France-based cable supplier Nexans has secured a €1.43bn ($1.6bn) turnkey contract to build a section of the EuroAsia Interconnector, which will connect the electricity grids of Greece, Israel, Cyprus and Europe.

The EuroAsia Interconnector project will allow the exchange of 1GW of electricity between Israel, Cyprus and Greece with Europe in its first stage.

In stage two, the capacity will be increased to 2GW – enough to power three million households annually.

The project is expected to end energy isolation across Cyprus and Israel, bringing supply security and creating an energy highway between Europe and Asia.

Pole one is expected to be complete in 2028 and pole two in 2029.

EuroAsia Interconnector CEO Nasos Ktorides stated: “We are proud that after 12 years of hard work, the world’s longest and deepest subsea HVDC [high-voltage direct current] electricity interconnector built by Nexans will put Cyprus on the world energy map, while also ending the energy isolation of Cyprus, the last non-interconnected EU member state, and Israel.

“The EuroAsia Interconnector Israel-Cyprus-Greece is a leading European project of common interest [… It] ends the energy isolation of Cyprus and Israel, creates security of supply, significantly reduces CO₂ emissions, and serves the ‘green deal’ of the European Commission.”

Nexans will work on the section connecting Greece and Cyprus.

This will be a critical part of the broader connection between the grids of Greece, Cyprus and Israel. A 525kV HVDC cable will be used for the project.

A 2 x 900km bi-pole cable will run across the Mediterranean Sea floor at a depth of more than 3,000m.

Nexans will manufacture the cables for the project at its facilities in Halden, Norway, and Futtsu, Japan. They will be installed by its cable-laying vessels Aurora and Skagerrak.

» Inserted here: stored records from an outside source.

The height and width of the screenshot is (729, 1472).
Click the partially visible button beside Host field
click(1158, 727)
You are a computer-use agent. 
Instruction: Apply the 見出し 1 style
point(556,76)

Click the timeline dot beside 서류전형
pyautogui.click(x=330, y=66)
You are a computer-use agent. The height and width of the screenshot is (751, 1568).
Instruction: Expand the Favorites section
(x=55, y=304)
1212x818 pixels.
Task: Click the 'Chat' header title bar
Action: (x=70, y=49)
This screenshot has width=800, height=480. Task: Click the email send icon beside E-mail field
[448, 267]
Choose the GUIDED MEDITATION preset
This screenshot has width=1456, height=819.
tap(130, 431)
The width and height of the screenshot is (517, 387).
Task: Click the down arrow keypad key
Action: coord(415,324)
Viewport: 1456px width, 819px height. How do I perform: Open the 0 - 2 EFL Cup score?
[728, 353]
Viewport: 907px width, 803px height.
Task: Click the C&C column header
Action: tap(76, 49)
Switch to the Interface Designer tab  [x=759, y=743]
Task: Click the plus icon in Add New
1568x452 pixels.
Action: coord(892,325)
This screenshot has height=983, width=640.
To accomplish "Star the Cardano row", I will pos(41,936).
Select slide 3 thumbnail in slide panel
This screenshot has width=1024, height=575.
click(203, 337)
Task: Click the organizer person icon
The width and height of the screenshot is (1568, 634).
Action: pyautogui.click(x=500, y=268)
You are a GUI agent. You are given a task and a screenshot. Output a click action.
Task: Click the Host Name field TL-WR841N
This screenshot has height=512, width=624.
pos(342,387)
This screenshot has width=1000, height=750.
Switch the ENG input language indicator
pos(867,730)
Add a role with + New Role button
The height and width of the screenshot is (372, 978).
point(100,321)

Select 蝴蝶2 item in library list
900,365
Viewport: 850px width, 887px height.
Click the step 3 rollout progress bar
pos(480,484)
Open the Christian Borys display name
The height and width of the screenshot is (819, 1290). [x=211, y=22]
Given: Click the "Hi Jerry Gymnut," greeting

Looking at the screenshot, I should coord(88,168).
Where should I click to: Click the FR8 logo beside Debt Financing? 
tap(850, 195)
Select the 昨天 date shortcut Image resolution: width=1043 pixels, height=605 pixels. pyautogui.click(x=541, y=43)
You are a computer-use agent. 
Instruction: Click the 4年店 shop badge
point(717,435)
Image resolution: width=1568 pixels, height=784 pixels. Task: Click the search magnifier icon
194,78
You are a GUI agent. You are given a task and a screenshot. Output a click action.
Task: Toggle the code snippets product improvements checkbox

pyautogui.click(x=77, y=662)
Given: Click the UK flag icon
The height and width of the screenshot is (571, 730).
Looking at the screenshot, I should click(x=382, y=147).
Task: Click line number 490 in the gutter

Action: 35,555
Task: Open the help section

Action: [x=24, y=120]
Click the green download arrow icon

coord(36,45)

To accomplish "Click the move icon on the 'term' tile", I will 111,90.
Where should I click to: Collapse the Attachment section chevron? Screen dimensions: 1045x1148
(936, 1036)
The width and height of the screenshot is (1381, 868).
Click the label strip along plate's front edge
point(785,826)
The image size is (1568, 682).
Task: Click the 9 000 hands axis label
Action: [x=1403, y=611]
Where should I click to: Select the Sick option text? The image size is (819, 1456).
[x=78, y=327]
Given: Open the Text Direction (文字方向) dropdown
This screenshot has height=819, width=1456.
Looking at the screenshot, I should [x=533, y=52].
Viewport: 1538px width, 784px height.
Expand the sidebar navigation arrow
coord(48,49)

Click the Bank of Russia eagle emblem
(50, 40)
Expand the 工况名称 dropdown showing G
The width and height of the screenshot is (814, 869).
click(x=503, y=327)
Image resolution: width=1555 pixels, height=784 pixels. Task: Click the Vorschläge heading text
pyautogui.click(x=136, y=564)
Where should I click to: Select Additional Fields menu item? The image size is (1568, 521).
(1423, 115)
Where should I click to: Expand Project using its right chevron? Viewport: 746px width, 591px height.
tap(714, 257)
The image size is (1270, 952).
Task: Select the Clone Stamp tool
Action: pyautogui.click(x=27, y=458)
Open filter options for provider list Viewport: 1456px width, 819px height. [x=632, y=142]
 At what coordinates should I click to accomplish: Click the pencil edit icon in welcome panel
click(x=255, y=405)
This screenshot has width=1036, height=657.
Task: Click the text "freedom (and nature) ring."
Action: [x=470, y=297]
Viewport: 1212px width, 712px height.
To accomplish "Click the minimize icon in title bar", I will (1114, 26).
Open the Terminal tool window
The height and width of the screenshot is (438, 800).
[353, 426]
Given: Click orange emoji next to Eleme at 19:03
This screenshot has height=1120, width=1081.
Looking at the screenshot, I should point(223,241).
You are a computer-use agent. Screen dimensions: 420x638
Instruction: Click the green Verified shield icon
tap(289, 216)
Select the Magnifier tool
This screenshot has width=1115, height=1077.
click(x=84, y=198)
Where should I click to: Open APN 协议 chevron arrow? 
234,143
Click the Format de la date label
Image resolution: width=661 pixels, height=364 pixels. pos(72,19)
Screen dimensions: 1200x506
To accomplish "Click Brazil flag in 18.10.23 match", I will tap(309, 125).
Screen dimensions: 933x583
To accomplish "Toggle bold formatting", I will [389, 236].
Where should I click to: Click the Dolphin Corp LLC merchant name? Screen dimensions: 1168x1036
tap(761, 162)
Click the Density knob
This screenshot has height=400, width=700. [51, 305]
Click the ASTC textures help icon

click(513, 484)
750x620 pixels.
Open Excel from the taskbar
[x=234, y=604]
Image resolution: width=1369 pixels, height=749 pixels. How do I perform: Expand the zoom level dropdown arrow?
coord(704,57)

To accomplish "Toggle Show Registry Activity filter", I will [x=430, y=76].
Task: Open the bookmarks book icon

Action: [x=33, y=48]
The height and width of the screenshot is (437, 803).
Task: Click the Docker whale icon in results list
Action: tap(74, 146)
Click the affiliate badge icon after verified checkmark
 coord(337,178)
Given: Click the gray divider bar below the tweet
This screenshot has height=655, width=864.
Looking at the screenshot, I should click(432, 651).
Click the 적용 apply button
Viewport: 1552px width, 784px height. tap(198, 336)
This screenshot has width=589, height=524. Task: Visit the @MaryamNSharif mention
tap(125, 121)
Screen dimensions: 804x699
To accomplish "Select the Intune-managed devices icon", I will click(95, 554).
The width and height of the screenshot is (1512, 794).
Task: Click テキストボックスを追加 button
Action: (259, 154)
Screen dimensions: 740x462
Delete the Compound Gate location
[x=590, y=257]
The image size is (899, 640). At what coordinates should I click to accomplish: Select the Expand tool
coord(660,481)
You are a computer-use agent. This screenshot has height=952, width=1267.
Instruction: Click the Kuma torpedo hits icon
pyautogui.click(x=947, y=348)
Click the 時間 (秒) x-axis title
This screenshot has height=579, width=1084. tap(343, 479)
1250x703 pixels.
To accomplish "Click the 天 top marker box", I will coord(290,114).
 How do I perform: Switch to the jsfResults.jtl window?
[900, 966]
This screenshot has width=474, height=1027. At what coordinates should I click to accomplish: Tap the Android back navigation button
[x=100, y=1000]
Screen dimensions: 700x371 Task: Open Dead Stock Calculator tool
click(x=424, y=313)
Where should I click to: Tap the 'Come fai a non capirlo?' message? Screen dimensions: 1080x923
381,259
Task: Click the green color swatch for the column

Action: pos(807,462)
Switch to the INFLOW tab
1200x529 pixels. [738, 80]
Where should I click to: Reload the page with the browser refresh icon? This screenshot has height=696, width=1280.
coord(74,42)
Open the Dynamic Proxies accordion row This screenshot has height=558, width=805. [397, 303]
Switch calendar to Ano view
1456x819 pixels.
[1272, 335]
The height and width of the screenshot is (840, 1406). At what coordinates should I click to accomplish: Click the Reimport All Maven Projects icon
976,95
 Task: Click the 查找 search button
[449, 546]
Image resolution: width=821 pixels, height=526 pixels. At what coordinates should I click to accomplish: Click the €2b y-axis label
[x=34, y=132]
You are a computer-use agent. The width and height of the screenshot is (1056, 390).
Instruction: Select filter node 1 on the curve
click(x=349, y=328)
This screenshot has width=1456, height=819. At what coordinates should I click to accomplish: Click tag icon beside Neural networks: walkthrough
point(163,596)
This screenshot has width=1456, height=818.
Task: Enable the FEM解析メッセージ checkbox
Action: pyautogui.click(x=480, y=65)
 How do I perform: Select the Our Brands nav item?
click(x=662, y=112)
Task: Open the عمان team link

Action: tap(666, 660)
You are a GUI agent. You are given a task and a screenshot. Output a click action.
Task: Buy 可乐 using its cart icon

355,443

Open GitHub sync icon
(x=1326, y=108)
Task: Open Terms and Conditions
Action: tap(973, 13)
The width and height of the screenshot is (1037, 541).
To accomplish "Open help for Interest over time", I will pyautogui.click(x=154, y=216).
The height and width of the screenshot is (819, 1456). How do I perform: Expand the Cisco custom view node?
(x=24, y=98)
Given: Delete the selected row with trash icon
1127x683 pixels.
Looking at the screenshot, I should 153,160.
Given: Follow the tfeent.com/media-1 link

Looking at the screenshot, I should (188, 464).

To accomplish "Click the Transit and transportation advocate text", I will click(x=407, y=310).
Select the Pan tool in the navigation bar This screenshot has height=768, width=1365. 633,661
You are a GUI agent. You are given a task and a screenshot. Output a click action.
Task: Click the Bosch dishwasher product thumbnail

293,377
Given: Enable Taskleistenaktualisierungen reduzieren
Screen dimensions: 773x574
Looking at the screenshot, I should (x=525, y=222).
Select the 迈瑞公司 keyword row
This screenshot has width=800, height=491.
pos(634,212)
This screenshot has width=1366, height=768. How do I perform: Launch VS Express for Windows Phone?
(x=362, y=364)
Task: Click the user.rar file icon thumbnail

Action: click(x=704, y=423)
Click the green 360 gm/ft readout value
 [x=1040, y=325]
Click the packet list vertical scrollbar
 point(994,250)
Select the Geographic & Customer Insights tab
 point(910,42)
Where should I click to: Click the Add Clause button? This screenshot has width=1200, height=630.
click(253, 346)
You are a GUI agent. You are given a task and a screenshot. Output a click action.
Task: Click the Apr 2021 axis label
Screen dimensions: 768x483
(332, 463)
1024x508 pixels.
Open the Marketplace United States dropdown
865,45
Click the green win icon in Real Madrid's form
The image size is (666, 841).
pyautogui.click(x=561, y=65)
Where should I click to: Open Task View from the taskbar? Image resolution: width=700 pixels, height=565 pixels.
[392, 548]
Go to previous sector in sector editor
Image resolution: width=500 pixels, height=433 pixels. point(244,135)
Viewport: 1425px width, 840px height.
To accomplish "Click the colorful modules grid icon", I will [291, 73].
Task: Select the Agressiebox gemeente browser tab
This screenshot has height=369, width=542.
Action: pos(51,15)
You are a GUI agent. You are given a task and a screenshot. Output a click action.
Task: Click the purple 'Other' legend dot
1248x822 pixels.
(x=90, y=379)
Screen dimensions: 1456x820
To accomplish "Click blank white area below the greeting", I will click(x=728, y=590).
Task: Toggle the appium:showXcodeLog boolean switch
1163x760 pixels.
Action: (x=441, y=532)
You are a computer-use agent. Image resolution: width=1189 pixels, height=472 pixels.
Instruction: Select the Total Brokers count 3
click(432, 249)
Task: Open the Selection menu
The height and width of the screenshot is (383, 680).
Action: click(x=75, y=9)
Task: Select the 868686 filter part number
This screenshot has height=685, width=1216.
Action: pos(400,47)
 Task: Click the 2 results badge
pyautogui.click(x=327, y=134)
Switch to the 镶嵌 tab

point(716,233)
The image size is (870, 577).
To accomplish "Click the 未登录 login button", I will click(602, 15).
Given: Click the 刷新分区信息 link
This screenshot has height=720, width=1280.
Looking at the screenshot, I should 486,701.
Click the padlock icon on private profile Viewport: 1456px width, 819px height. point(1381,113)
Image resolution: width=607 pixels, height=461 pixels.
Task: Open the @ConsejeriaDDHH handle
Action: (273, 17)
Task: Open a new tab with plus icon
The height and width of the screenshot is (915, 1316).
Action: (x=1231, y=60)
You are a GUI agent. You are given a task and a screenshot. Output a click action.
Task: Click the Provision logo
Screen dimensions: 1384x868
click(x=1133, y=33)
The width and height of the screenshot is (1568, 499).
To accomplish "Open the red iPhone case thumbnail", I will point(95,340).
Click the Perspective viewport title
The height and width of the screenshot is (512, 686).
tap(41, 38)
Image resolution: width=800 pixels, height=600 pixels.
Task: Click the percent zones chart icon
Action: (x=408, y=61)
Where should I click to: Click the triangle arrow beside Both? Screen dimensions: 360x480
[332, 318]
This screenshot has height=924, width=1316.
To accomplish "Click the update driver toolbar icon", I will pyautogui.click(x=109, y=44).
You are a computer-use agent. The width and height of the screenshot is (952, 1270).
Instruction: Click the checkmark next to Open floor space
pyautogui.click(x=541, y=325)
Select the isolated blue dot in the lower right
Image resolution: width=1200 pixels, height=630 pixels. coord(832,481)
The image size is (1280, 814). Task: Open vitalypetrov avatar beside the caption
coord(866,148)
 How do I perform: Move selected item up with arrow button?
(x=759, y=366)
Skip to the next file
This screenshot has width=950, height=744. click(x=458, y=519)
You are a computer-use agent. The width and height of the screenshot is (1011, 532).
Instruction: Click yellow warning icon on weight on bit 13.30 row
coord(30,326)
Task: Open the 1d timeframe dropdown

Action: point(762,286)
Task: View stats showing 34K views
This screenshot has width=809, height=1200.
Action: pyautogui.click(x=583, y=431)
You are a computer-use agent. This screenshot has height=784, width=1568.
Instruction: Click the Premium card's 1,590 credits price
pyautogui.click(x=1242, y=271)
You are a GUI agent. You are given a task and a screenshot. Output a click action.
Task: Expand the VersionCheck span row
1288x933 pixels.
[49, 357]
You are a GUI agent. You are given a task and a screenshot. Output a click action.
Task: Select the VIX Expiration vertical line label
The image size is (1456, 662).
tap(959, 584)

Nexans CEO Christopher Guérin stated: “Nexans’ global electrification strategy is playing a key role in the world’s journey to a net-zero future and we are excited that we have been selected to bring the development of the EuroAsia Interconnector to life.”

The EU has designated the interconnector as a project of common interest. This allows it to benefit from expedited planning permissions, lower administrative costs and public participation.